Black Media Arts Collective, the Pre-Law Society and the Society of Women Engineers all have one thing in common when it comes to funding.
They are not receiving any from the Temple Student Government.
Instead, they are three of 91 student organizations that failed to re-register for TSG allocations by the Sept. 28 deadline. Groups that did not register by the deadline will have to wait until the spring semester to re-register.
TSG provides $3,000 a year to student organizations that apply for allocations. In return, the approved student organizations must send a representative to each TSG general assembly meeting.
Student Activities Program Coordinator Arnold Boyd, who gives a report at the weekly TSG meetings, said that the majority of groups that do not re-register usually “lack a transitional plan.”
“They don’t know when to reregister, they don’t have their own deadlines and they assume that an individual has completed their obligation of reregistering for the group,” Boyd said. “Almost half of the organizations do not check their mailboxes and miss out deadlines [and other information].”
The 2005-2006 allocations process underwent a series of revisions after TSG was unable to provide all student organizations all the money they requested last year.
TSG could not produce the money for many reasons, such as insufficient funds, a growing number of student organizations, and several group representatives failing to follow TSG guidelines.
This year TSG’s budget has grown to $170,000, up from $112,000 last year. The budget is primarily funded through the General Activities Fund. TSG is also introducing a mandatory allocations advising session for all group representatives and stiffer penalties for representatives who do not attend meetings.

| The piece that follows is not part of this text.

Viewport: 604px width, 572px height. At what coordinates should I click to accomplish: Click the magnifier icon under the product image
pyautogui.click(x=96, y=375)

Since a majority of the allocations money comes directly from GAF, all programs must be advertised and open to the public this year.

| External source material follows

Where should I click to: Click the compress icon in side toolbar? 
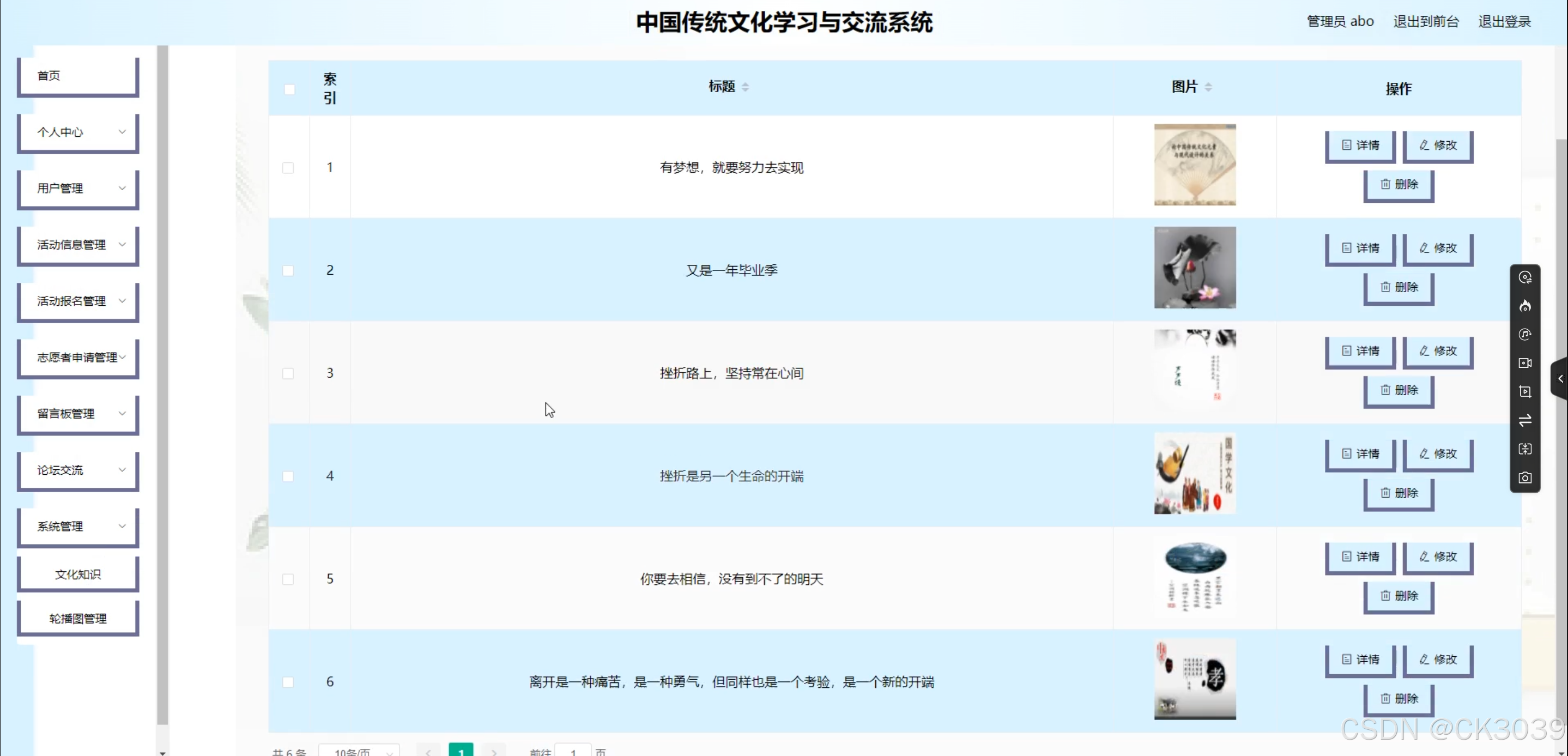1525,449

The revisions have been a hot topic at general assembly meetings and several groups that are not receiving allocations this year have claimed that they were misinformed about the process.

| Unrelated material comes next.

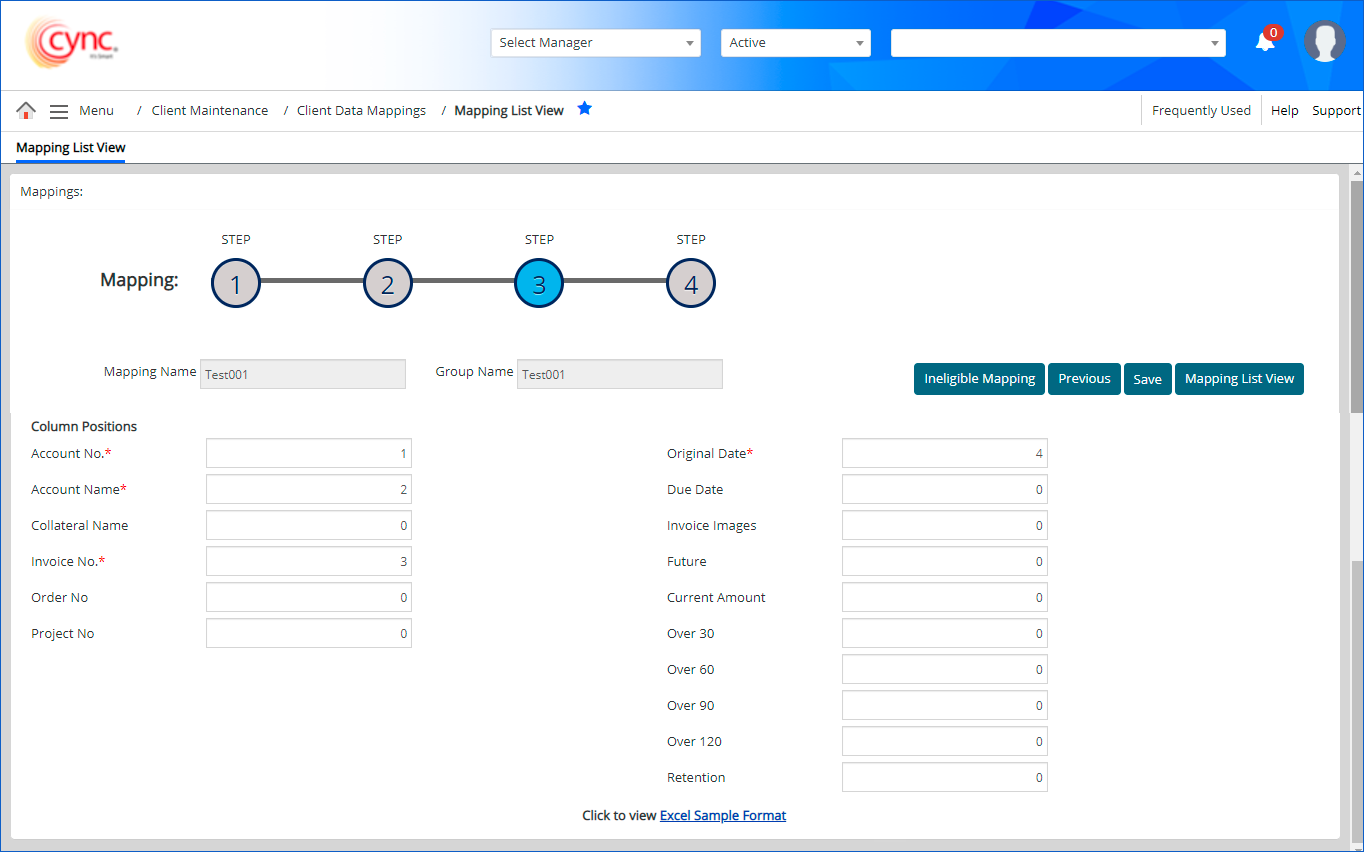Open the Excel Sample Format link
This screenshot has height=852, width=1364.
[x=723, y=816]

Boyd said that one reason why groups failed to re-register for allocations is because they may “[no longer] want to be affiliated with Temple.”
He also said that some organizations lose interest and do not want to deal with the paperwork or the people, while other groups choose to no longer exist altogether.
“There is about a 15 percent drop-off in student groups each year,” Boyd said. “But there have been a higher percentage of new groups outweighing what dropped off in the previous two years.”
As of Sept. 30, 115 of the 180-plus student organizations had completed the allocations process, Boyd said. He expects the number of student organizations to pass 200 by spring 2006.